Exercise instructions :: Every line from the start of the records below to the line containing "Screen dimensions: 1056x743" should be retyped exactly, that line included, and no others.

Given entries ::
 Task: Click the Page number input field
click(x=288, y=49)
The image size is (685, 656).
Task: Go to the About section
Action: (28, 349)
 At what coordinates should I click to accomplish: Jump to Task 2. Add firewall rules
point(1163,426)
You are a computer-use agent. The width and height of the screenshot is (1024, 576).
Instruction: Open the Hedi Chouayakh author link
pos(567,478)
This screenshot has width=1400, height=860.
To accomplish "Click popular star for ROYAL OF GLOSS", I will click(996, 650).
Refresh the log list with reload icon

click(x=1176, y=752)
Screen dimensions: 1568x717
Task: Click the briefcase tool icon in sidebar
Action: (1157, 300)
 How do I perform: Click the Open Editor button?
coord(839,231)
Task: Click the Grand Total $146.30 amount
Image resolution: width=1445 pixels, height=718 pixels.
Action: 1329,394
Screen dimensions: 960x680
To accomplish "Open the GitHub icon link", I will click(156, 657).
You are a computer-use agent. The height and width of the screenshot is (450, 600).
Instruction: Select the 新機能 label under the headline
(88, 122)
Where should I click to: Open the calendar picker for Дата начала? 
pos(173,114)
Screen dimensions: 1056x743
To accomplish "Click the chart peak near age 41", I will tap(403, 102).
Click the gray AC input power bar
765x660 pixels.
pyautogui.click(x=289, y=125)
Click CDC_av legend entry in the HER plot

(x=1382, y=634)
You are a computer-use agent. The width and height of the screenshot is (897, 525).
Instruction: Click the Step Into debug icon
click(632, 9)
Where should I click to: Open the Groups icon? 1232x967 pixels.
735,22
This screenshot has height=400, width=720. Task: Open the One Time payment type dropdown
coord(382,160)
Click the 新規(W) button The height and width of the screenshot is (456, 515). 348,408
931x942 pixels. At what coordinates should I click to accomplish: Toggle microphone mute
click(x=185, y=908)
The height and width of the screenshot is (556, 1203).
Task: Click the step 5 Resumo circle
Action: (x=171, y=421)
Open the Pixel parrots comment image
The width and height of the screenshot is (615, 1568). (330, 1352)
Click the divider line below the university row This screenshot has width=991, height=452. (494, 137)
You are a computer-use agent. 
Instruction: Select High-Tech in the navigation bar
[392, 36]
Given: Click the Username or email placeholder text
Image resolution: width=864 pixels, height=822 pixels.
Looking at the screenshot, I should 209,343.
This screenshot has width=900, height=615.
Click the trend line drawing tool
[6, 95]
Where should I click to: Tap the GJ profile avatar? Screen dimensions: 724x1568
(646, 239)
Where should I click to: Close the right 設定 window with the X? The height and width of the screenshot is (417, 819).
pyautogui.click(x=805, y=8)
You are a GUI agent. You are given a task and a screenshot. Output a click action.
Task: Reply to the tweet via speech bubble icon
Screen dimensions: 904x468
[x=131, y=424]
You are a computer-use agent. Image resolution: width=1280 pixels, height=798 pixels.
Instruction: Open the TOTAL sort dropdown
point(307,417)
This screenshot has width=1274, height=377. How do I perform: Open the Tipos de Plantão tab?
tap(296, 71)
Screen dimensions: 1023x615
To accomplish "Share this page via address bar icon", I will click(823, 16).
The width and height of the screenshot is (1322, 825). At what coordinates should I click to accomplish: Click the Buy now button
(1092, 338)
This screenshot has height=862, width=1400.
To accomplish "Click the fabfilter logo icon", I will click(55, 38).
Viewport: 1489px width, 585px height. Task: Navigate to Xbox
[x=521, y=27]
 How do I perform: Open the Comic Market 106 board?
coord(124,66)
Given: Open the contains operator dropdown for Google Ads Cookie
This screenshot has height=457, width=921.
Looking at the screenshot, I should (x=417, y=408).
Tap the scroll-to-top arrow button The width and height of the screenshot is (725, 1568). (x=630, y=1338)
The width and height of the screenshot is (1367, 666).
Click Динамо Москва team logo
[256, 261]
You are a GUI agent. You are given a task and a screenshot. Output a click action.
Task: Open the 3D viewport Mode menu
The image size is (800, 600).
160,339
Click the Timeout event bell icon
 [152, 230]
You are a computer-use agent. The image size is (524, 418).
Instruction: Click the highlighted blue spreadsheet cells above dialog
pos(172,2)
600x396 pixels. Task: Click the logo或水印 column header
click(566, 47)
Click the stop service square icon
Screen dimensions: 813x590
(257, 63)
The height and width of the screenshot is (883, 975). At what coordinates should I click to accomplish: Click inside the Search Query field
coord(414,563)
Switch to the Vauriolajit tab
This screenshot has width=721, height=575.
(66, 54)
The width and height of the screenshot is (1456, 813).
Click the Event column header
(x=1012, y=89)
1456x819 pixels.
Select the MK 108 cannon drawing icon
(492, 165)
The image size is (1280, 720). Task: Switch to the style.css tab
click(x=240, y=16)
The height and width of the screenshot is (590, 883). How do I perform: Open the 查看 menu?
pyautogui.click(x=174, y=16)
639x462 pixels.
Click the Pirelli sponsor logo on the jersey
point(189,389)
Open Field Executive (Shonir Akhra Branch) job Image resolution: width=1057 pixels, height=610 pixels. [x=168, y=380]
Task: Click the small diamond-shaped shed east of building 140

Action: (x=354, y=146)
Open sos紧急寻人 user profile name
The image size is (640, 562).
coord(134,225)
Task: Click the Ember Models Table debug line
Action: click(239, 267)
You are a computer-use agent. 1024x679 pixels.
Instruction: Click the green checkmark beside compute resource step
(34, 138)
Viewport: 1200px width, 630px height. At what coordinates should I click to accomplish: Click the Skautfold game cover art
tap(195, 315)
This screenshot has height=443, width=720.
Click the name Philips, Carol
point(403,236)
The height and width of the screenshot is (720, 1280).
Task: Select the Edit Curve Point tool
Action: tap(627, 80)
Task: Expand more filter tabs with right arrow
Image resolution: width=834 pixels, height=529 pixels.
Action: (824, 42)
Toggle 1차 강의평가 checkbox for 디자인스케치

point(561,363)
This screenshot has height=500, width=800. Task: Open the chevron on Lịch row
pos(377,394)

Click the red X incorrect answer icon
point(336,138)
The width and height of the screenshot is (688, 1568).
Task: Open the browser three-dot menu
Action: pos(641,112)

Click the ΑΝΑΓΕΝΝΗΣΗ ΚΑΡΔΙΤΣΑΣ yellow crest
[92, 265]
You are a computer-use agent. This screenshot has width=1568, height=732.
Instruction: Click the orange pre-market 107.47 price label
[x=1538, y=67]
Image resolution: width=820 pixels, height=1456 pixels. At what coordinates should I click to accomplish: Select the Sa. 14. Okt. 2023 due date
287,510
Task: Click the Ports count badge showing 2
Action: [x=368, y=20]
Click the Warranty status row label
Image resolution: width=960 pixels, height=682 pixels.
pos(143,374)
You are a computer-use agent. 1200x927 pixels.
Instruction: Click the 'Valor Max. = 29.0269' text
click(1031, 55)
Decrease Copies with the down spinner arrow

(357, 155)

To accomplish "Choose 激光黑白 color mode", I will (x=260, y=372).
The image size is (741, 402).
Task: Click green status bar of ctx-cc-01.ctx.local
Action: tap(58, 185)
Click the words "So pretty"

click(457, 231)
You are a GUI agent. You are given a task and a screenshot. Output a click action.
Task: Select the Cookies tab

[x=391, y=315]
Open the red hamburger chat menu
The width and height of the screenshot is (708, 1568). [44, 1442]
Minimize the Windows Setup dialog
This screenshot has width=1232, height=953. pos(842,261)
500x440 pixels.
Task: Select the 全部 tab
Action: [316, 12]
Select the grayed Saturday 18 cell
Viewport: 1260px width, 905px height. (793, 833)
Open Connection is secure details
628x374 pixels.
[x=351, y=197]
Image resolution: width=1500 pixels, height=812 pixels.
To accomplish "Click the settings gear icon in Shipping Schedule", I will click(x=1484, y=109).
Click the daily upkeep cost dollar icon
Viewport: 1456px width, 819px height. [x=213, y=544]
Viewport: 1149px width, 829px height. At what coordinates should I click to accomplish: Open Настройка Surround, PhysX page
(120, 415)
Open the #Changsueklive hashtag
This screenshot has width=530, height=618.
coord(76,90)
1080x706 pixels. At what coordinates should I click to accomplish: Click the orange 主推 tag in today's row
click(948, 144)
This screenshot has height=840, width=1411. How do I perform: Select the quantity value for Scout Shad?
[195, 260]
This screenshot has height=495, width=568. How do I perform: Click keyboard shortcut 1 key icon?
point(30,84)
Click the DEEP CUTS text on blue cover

Task answer ::
 Task: Click the Page number input field
click(x=288, y=49)
The image size is (685, 656).
Task: Go to the About section
Action: (28, 349)
 At what coordinates should I click to accomplish: Jump to Task 2. Add firewall rules
point(1163,426)
You are a computer-use agent. The width and height of the screenshot is (1024, 576).
Instruction: Open the Hedi Chouayakh author link
pos(567,478)
This screenshot has width=1400, height=860.
To accomplish "Click popular star for ROYAL OF GLOSS", I will click(996, 650).
Refresh the log list with reload icon

click(x=1176, y=752)
Screen dimensions: 1568x717
Task: Click the briefcase tool icon in sidebar
Action: (1157, 300)
 How do I perform: Click the Open Editor button?
coord(839,231)
Task: Click the Grand Total $146.30 amount
Image resolution: width=1445 pixels, height=718 pixels.
Action: 1329,394
Screen dimensions: 960x680
To accomplish "Open the GitHub icon link", I will click(156, 657).
You are a computer-use agent. The height and width of the screenshot is (450, 600).
Instruction: Select the 新機能 label under the headline
(88, 122)
Where should I click to: Open the calendar picker for Дата начала? 
pos(173,114)
Screen dimensions: 1056x743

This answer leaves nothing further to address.